By Brianne Ledda and Zoya Naqvi
Long Island’s third medical marijuana dispensary since 2016 held its grand opening in Carle Place on Tuesday, Feb. 19.
Curaleaf is the latest in a growing number of dispensaries opening on Long Island. The Botanist, which has six locations across the country and three more planned, is expected to open a shop in Farmingdale. Two more companies – Valley Agriceuticals and FP Wellness – are already licensed to open stores on Long Island, according to the New York State Department of Health public register. None of the three responded to requests for comment, and their opening dates are not on their websites.
“Over the coming years, [the medical marijuana industry] is likely to lead to greater levels of opportunity,” Dr. Richard Vogel, Dean of the School of Business at Farmingdale State College, said. He pointed out that companies will need to be careful in how they move forward legally, but said the market has potential investment opportunities.
Legal marijuana is a fast-growing industry, both in the U.S. and around the world. The North American market was valued at $7.2 billion in 2016, according to Grand View Research. The global medical marijuana market as a whole is projected to expand by 34.5 percent over the next four years, according to the financial analysis website Marketwatch, which provides business news and analysis.
There are over 15,000 certified medical marijuana patients on Long Island alone. Nassau and Suffolk counties are two of the five counties in New York with the highest number of certified patients. Suffolk has the second highest number of certified patients in New York state after Erie County, part of the Buffalo-Niagara Falls metropolitan area, and Nassau comes fourth after New York County.
“The Department added five new registered organizations in August 2017 to help to increase patient access, improve geographic distribution across the state, make medical marijuana products more affordable for patients through the introduction of new competition and increase the variety of medical marijuana products available to patients,” Jill Montag, a New York public health officer, said.
There will soon be more than one operating dispensary in both Suffolk and Nassau counties, Montag added.

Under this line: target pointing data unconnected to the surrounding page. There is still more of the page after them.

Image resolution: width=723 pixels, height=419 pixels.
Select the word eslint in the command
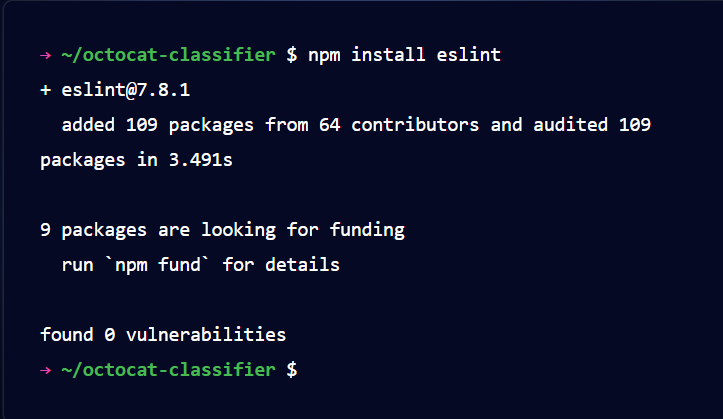pyautogui.click(x=468, y=55)
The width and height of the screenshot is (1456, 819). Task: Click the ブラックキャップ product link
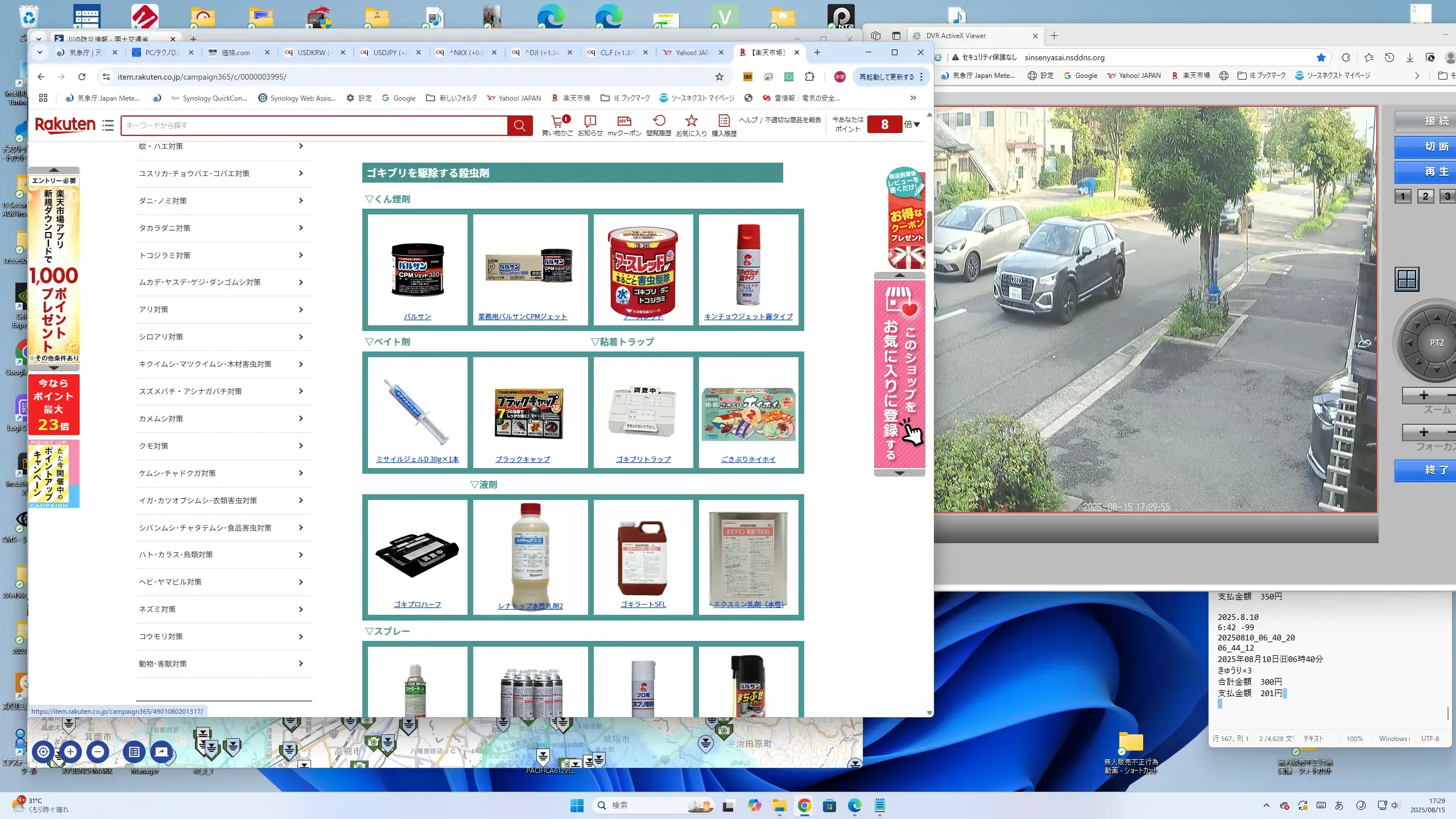click(522, 459)
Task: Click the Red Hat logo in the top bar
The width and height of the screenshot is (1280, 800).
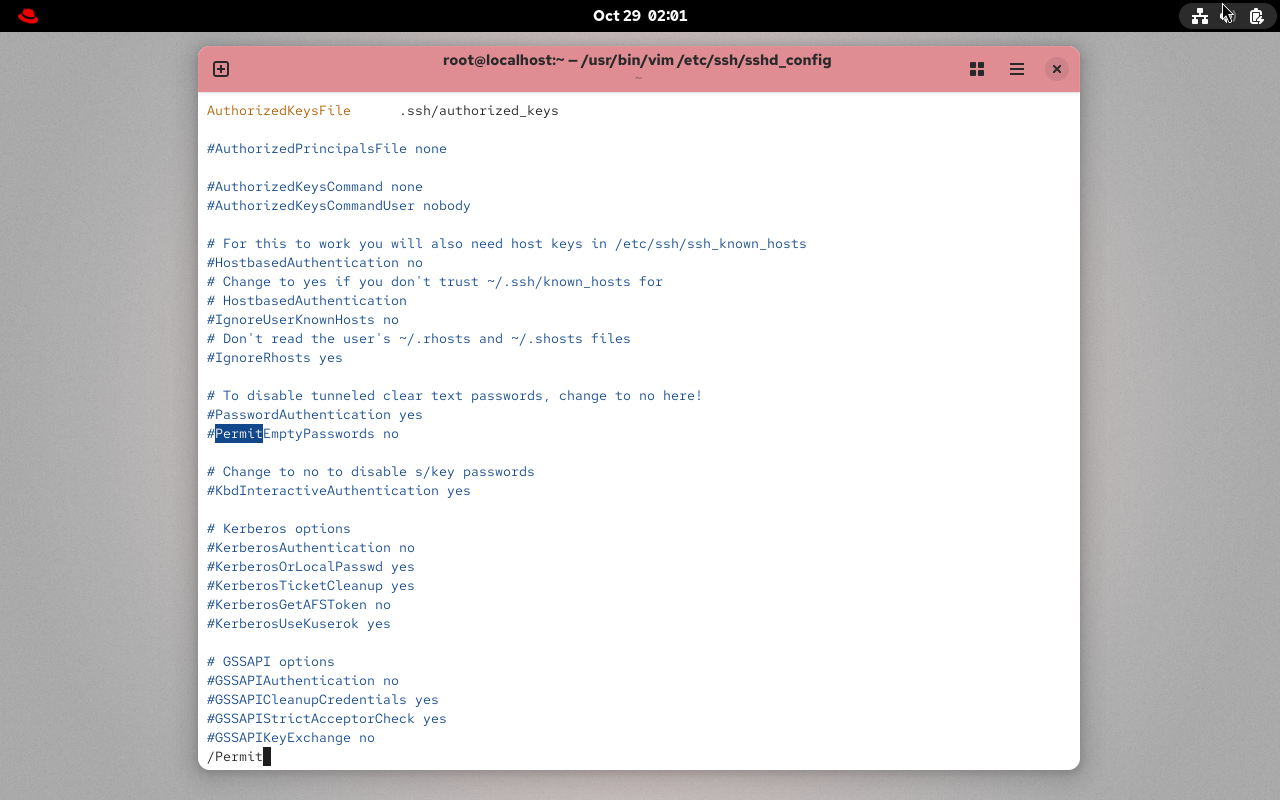Action: (x=27, y=15)
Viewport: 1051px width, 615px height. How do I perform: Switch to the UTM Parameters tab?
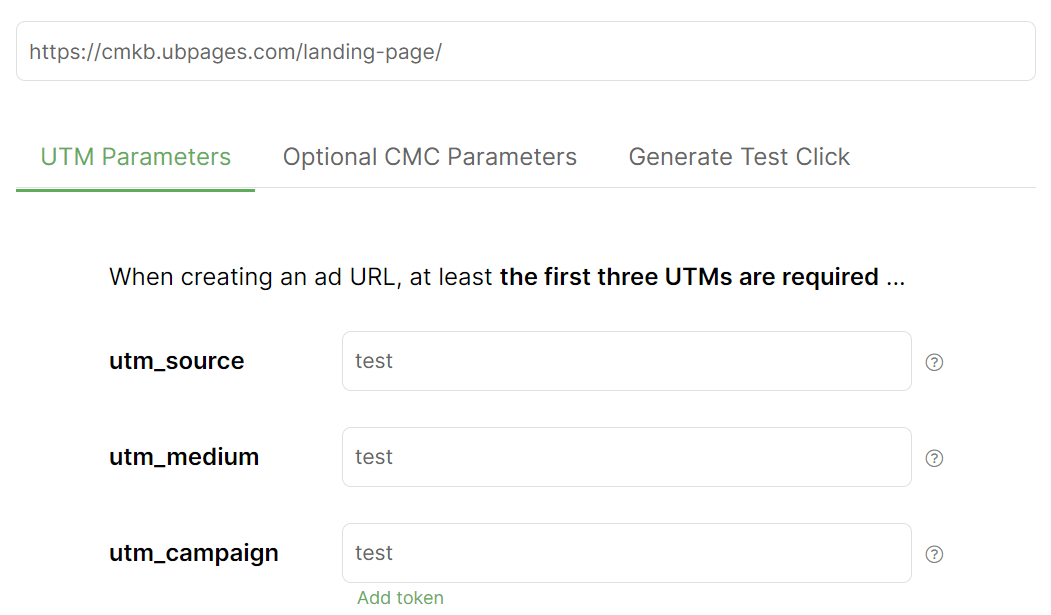(136, 157)
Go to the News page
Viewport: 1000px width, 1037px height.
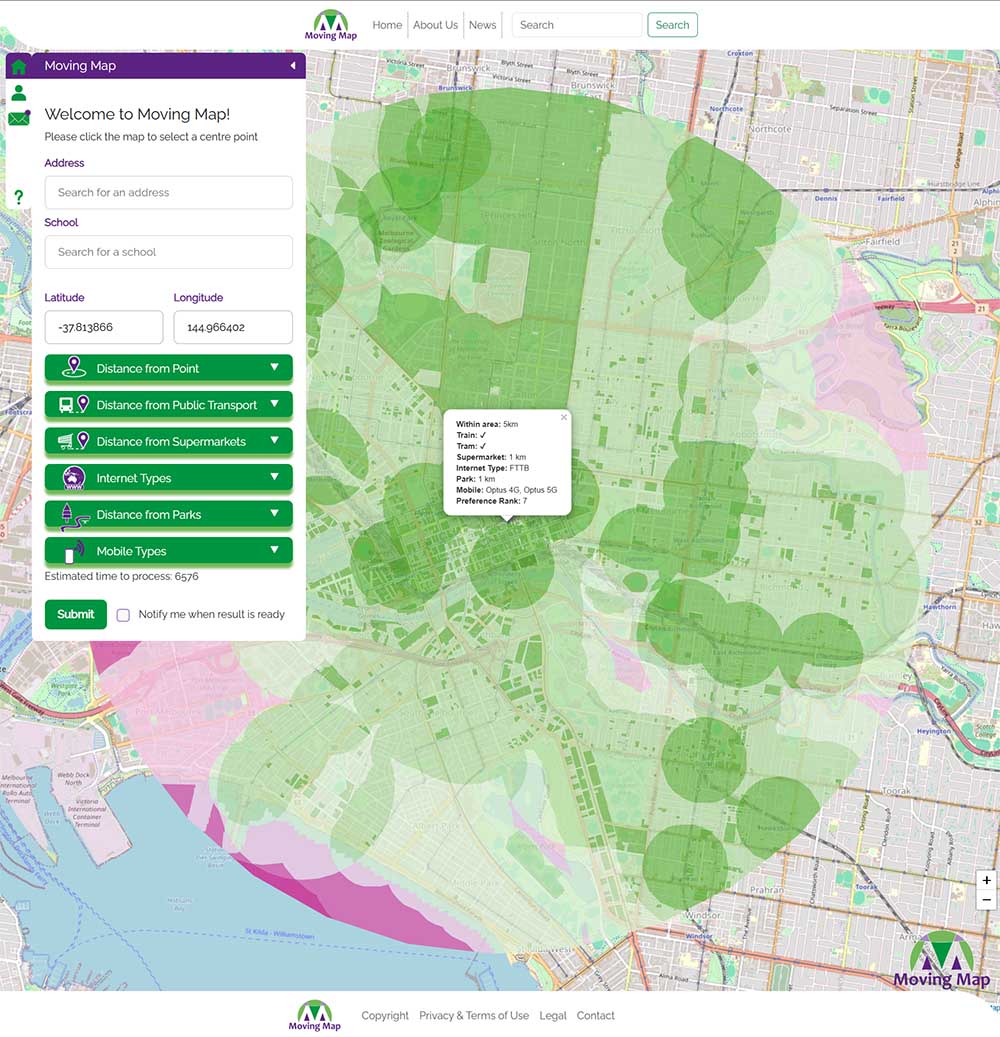(x=482, y=25)
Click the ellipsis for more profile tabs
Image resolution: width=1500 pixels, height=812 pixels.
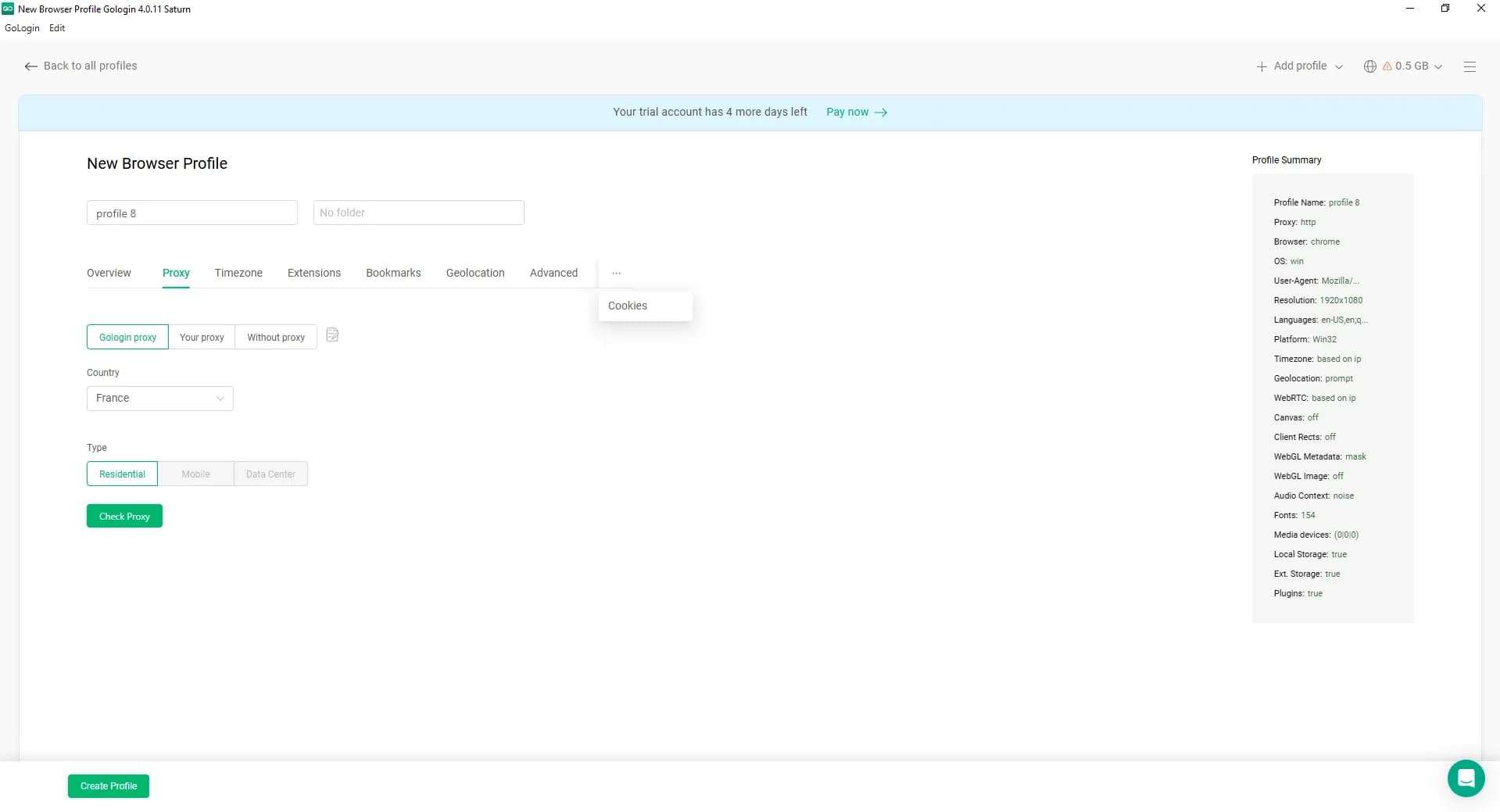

Curaleaf in Carle Place breaks up the 60 mile distance between the two other existing dispensaries on Long Island, in Riverhead and Lake Success.
“[Medical marijuana dispensaries] see it as a market to make money,” Scott Mayerberger, an anesthesiology specialist certified to prescribe medical marijuana, said. “It’s capitalism. They come here, they provide a product, they sell the product to generate a profit. So if they feel that there’s a profit to be made here, they’re going to come here.”
Curaleaf in Nassau County has worked with over 2,000 patients in the month and a half it’s been open.
“It just goes to show how much a dispensary in that area was needed,” Mike Conway, Curaleaf’s director of dispensary operations, said.
Patients still find the medication pricey, though Curaleaf is on the lower end of that spectrum. Depending on the type and amount of medication used, Mayerberger estimated that patients might pay between two and four hundred dollars a week for medication.
“I obviously wish the program was more affordable and more attainable,” Kimberly Arezzi, a medical marijuana patient at Curaleaf and the owner of the Farmingdale-based CBD shop Chime & Chill, said.
Still, she said, the medication makes a huge difference.